L’implication de tous
Le plan de développement, et la mise en place de l’Agence Bio est « le fruit de nombreuses concertations et de la volonté des ministres successifs, de l’agriculture et à l’écologie, membres fondateurs – Jean Glavani, Dominique Voynet, Yves Cochet », se souvient Benoît Canis. Si en 1998, la bio ne comptait que 120 000 ha, cultivés par 4 000 producteurs, elle était déjà portée depuis trente ans par des pionniers, comme Nature et Progrès et son cahier des charges, puis le logo AB, et la première réglementation européenne en 1991. La mise en place de l’Agence Bio n’a pu se faire que « grâce à l’implication de la recherche, via l’Itab, de la formation avec Formabio, et aussi parce que plusieurs familles professionnelles – Fnab, APCA, Synabio, puis La Coopération agricole –, ont accepté de travailler ensemble », insiste Benoît Canis. D’où une présidence tournante entre les quatre familles, qui alterne tous les deux ans. La singularité de cette structure est d’être basée sur le partenariat et la mixité, « entre bio et non bio, service public et familles agricoles professionnelles, paysans et industriels ». Et la volonté de tous est « de faire progresser la bio dans toutes ses dimensions : surface, qualité, itinéraires techniques, transferts de savoirs, aménités sociales, créations d’emplois, formations, biodiversité, agronomie, qualité de l’eau, stockage du carbone, et aussi aspect économique de prix justes, d’équité et de coopération entre les acteurs », liste le président- fondateur. D’immenses défis.
 
Relever les défis de la bio à court et moyen terme

Philippe Henri, président actuel de l’Agence Bio, polyculteur-éleveur bio en Meurthe-et-Moselle.

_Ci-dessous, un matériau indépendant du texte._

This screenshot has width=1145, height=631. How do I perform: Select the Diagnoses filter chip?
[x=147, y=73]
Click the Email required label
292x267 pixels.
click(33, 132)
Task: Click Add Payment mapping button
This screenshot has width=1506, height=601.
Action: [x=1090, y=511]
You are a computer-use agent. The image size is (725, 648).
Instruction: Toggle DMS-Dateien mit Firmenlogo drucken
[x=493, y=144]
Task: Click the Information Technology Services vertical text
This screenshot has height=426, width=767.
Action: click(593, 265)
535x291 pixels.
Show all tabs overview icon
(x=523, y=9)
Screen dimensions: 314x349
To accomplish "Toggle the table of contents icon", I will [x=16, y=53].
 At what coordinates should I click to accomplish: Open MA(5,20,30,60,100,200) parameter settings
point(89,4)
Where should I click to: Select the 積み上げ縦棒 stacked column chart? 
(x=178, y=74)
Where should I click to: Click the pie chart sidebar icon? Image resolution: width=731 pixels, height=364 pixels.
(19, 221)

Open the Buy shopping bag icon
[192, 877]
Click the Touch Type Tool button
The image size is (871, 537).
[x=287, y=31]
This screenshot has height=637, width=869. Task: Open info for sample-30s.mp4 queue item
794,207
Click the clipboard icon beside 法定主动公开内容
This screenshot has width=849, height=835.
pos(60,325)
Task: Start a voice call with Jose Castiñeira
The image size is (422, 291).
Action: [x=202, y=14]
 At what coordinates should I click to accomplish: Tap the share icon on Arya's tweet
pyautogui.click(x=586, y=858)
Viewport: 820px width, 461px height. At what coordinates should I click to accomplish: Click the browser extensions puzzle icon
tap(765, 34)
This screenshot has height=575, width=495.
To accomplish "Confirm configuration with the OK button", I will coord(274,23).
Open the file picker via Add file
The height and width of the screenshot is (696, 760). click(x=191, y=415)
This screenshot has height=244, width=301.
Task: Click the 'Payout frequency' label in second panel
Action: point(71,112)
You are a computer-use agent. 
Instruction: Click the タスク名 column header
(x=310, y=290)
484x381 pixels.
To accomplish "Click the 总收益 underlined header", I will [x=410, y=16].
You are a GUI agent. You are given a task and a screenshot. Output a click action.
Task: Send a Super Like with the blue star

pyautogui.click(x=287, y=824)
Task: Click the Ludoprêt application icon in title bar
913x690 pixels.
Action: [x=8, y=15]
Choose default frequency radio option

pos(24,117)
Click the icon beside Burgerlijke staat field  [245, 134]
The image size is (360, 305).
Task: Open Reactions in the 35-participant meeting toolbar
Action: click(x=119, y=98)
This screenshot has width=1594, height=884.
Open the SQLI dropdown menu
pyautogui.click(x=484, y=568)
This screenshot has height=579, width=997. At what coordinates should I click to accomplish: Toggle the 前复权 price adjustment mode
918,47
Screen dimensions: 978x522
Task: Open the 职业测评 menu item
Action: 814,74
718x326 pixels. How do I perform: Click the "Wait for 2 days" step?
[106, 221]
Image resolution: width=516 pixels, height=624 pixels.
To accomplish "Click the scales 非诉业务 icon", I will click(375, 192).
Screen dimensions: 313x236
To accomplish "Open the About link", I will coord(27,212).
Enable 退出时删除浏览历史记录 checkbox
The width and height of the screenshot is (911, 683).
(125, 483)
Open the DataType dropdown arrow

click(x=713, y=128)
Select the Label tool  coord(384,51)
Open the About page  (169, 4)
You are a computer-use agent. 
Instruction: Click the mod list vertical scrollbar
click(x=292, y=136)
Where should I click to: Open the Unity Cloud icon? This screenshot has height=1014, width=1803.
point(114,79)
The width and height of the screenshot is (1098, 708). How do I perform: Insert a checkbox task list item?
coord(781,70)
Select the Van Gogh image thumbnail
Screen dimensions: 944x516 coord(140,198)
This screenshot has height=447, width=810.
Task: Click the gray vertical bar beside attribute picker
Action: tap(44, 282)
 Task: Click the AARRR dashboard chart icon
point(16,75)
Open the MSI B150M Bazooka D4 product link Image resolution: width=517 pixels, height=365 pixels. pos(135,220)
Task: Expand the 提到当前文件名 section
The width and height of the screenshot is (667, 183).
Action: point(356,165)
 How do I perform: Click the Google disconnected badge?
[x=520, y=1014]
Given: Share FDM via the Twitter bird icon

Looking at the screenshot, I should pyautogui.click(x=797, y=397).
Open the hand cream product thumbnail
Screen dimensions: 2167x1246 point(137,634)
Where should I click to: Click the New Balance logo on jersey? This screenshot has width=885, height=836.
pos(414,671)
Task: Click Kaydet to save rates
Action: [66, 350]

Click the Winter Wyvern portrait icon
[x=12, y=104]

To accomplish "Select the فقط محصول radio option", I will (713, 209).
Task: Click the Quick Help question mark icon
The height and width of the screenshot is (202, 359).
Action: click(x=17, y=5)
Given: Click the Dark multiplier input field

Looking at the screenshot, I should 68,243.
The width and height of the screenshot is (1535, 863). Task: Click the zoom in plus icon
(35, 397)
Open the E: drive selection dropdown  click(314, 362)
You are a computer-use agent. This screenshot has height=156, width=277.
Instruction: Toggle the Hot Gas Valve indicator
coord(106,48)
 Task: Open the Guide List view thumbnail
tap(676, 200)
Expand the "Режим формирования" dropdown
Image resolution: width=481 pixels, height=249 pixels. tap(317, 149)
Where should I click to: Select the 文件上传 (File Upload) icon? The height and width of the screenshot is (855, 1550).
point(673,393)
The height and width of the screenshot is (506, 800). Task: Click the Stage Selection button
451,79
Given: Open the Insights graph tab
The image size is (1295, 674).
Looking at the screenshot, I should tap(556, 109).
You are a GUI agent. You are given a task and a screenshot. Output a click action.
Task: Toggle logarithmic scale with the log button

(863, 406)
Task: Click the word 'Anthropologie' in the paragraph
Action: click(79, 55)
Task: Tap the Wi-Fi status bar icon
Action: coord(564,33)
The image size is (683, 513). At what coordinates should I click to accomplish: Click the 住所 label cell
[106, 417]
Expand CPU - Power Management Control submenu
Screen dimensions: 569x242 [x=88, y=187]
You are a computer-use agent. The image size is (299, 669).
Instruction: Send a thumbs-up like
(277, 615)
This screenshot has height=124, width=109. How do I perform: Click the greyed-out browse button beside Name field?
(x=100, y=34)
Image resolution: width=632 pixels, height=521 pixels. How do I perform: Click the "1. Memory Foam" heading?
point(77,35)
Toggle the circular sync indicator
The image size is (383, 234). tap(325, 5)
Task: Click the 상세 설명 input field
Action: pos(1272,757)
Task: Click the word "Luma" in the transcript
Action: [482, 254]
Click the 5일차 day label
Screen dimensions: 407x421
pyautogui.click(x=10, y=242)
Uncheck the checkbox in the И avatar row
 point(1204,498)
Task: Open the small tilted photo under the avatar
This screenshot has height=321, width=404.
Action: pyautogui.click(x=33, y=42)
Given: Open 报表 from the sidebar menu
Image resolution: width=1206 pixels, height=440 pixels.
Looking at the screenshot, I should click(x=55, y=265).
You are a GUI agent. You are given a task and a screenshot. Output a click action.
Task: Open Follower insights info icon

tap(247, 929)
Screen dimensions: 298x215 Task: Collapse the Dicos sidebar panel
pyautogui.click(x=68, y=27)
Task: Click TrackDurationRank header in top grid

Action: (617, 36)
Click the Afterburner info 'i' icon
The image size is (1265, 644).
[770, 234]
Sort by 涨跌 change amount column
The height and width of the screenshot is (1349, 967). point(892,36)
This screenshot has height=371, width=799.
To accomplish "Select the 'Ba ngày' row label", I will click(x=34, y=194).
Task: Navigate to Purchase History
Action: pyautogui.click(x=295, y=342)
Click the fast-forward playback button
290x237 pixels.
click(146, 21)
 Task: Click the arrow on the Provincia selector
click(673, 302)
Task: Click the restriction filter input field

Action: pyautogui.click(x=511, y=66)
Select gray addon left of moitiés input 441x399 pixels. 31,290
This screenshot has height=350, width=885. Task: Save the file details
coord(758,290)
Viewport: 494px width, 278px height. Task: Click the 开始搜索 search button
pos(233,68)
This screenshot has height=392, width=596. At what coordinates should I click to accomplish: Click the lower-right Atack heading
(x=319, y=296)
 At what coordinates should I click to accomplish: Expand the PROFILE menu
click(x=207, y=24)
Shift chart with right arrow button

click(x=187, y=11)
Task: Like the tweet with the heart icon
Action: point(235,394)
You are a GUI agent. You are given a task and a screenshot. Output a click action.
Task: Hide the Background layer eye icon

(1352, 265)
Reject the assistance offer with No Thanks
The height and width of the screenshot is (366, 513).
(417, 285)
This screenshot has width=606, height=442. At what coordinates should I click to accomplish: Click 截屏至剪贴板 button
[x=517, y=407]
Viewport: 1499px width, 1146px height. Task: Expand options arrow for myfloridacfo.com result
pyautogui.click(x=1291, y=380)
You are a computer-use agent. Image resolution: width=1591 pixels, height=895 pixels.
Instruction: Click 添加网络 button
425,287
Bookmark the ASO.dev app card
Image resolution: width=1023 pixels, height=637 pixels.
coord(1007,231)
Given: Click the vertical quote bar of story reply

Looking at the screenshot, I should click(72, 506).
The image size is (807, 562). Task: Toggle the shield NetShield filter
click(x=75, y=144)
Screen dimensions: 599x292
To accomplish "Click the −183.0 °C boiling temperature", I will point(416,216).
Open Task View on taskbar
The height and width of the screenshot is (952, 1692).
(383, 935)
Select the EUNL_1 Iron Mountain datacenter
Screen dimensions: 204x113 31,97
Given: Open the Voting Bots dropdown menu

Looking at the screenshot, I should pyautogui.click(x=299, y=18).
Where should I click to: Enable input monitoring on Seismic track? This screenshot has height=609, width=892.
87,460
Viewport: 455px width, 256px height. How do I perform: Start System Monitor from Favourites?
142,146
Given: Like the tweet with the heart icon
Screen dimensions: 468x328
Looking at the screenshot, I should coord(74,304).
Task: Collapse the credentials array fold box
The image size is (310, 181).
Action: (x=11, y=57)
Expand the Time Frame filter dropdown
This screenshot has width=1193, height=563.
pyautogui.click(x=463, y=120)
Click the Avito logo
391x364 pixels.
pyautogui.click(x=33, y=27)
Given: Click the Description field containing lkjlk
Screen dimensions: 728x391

Question de fond, le financement de la bio reste au cœur des préoccupations. Philippe Henri, président actuel de l’Agence Bio et polyculteur-éleveur en Meurthe-et-Moselle, interroge :  « Faut-il que les consommateurs, et notamment les jeunes qui se tournent vers la bio et ses valeurs, en assument seuls les coûts ? Nous ferions bien de considérer l’agriculture et l’alimentation comme trop précieuses pour n’être confiées qu’aux seules lois du marché. » Pour Benoit Canis aussi, « Il est temps que reviennent les mesures de soutien aux agriculteurs bio en place, et qu’une partie des cotisations volontaires obligatoires payées par les producteurs bio retournent à l’Agence Bio ».
Philippe Henri, en fin de mandat au titre de la Fnab, estime que « l’Agence Bio doit voir ses moyens humains et financiers renforcés pour remplir ses missions et ses défis à court et moyen termes ». Face aux difficultés de certains marchés actuels, « rien de catastrophique », nuance-t-il, des actions sont à appliquer pour améliorer l’équilibre offre-demande : en plus d’une communication renforcée auprès des consommateurs, une prospective plus pointue est nécessaire, en croisant les données de l’Observatoire de l’Agence Bio : « Cette meilleure efficacité nécessite la collaboration de tous les acteurs », note-t-il. La maîtrise des fluctuations du marché bio « doit aussi les inciter à mettre en place des systèmes de régulation et à systématiser les pratiques de contractualisation déjà nombreuses dans le bio », insiste le président. Pour lui, la bio doit être fer de lance de la loi Egalim 2. « Cela aurait du sens aussi si le logo AB garantissait aux consommateurs une juste répartition de la richesse produite, continue-t-il. Et c’est un chantier que nous sommes prêts à relever. »
 
Les agriculteurs, socle de l’Agence

Laure Verdeau, directrice de l’Agence Bio.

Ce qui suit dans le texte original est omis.